Restate word for word, and only, the lines that extend from the line containing "530x298 pixels." through the end of the records below.

Collected data entries:
##############################
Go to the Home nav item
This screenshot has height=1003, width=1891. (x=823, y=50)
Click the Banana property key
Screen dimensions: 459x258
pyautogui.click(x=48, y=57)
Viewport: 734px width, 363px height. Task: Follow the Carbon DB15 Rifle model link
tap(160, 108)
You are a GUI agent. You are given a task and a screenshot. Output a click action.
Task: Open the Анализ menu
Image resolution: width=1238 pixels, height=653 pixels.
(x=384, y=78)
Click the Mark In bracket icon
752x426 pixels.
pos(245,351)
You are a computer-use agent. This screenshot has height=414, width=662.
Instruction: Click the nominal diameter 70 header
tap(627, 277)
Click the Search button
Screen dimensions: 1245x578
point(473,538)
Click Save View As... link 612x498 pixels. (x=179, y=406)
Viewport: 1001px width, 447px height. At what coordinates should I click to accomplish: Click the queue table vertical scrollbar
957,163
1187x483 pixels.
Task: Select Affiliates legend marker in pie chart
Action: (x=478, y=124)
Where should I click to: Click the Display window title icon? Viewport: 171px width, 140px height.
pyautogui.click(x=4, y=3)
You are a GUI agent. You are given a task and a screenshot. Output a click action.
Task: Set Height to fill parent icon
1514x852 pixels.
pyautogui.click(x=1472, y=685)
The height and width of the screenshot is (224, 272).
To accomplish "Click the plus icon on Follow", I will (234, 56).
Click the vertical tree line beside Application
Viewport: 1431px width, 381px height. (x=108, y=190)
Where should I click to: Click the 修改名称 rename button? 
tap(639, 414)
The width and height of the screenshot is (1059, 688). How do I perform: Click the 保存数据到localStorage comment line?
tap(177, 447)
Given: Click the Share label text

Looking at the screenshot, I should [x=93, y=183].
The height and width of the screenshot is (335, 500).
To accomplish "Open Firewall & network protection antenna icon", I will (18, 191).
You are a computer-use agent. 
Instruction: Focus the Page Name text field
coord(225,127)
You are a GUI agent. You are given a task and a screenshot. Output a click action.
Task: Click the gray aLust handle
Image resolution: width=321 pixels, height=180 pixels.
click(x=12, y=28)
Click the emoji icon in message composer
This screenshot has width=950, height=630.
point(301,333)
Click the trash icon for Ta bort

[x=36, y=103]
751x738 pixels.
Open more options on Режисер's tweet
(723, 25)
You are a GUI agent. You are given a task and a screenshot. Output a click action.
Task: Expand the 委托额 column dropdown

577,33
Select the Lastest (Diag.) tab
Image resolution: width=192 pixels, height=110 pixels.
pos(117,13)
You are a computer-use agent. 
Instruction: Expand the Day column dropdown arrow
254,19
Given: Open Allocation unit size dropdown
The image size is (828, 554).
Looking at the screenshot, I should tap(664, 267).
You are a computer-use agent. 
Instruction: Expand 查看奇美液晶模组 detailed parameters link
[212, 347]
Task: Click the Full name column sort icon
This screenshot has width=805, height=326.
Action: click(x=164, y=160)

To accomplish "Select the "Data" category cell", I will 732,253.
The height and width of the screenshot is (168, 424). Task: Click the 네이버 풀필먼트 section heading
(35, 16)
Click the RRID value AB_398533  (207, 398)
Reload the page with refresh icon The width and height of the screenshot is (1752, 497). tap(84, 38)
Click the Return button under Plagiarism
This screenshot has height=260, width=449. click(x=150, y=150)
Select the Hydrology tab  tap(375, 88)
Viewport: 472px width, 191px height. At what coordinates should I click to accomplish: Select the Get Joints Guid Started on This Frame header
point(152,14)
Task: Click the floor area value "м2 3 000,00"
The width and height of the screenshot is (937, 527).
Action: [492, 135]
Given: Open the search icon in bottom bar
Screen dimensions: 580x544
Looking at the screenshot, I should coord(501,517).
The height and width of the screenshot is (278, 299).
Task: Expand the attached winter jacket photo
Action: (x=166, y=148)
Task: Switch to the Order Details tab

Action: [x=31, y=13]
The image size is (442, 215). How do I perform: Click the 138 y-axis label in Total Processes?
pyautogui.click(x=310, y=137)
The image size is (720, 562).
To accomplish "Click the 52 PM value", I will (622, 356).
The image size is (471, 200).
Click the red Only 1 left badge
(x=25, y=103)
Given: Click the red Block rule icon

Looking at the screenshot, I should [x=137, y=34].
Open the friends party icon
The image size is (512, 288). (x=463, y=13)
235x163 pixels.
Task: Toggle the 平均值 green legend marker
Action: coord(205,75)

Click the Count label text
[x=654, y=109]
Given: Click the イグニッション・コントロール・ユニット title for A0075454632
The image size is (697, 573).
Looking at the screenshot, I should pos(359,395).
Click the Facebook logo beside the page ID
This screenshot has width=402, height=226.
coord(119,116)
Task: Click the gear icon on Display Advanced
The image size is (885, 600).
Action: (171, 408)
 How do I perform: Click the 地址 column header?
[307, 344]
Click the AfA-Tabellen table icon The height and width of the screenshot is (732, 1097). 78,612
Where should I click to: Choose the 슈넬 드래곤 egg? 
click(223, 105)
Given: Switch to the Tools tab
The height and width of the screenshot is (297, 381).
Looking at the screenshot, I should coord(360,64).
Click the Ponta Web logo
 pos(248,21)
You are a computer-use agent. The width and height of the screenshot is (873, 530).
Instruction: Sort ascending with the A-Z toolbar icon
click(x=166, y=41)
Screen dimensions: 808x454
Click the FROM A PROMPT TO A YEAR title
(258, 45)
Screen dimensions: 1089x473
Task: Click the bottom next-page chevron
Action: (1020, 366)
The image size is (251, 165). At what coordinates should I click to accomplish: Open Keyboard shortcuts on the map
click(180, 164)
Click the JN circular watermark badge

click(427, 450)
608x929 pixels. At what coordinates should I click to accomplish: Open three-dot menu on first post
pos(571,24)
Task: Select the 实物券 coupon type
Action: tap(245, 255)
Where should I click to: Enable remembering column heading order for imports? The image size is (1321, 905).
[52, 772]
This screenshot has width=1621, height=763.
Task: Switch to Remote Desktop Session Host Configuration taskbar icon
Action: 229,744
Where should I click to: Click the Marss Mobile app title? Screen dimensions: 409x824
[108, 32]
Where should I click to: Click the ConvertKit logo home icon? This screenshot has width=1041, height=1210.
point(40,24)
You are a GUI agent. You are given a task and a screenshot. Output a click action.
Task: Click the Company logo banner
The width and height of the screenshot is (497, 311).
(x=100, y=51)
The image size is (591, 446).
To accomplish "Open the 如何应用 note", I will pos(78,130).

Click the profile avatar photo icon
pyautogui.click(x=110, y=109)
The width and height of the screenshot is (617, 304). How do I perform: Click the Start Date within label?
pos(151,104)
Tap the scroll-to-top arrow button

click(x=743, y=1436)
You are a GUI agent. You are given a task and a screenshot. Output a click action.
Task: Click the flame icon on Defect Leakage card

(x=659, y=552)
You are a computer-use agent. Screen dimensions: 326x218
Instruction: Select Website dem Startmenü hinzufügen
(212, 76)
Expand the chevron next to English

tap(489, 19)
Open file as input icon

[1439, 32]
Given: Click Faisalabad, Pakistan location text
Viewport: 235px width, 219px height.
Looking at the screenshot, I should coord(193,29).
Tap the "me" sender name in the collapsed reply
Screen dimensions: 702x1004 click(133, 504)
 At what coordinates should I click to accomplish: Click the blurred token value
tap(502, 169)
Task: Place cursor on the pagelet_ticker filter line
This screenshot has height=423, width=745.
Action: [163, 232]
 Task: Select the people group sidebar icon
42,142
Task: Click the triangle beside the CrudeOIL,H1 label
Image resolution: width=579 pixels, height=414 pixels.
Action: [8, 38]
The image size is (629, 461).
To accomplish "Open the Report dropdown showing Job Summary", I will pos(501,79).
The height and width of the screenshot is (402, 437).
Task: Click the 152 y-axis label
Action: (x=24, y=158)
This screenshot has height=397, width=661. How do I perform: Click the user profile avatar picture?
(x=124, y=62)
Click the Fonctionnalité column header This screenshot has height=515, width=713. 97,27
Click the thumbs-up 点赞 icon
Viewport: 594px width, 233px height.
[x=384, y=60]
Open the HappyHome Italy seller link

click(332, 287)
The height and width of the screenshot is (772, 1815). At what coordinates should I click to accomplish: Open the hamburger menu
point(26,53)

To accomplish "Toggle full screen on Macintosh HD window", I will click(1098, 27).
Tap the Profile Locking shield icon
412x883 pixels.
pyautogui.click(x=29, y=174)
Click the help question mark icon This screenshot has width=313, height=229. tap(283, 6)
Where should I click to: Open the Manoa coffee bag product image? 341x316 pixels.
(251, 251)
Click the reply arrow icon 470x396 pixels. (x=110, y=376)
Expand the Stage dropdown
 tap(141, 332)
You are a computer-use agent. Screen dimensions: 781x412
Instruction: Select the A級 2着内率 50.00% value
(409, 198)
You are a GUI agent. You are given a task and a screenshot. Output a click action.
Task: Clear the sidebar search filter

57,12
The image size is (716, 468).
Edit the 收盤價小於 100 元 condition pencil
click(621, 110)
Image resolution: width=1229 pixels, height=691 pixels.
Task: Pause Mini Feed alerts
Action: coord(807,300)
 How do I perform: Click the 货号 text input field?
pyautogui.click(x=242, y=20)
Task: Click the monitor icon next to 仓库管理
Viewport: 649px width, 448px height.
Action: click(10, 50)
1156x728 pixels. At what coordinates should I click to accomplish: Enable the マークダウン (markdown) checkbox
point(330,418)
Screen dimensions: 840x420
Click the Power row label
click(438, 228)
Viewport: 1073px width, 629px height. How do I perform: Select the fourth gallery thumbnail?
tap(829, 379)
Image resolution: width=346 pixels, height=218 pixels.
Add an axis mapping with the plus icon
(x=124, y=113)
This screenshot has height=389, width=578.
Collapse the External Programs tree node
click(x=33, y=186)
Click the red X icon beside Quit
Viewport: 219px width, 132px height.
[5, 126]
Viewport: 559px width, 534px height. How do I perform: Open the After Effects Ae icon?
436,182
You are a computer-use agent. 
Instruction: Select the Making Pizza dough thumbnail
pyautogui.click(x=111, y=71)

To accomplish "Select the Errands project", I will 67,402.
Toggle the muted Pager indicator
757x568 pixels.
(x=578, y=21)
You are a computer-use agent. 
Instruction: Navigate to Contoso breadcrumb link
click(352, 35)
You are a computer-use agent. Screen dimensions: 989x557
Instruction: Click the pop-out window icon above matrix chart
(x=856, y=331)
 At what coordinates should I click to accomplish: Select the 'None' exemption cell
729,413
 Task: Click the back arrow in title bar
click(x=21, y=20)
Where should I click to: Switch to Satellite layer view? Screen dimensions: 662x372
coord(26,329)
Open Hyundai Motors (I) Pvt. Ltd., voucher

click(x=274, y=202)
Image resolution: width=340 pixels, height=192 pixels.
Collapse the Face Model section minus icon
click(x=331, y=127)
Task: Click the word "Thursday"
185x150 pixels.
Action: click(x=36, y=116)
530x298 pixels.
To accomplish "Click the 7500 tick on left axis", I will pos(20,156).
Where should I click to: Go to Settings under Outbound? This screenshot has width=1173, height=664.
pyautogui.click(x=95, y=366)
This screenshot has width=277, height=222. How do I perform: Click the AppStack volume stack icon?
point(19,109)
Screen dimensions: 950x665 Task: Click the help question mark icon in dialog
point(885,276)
##############################
■ TASK SOLUTION
530x298 pixels.
To accomplish "Click the 7500 tick on left axis", I will pos(20,156).
Where should I click to: Go to Settings under Outbound? This screenshot has width=1173, height=664.
pyautogui.click(x=95, y=366)
This screenshot has width=277, height=222. How do I perform: Click the AppStack volume stack icon?
point(19,109)
Screen dimensions: 950x665 Task: Click the help question mark icon in dialog
point(885,276)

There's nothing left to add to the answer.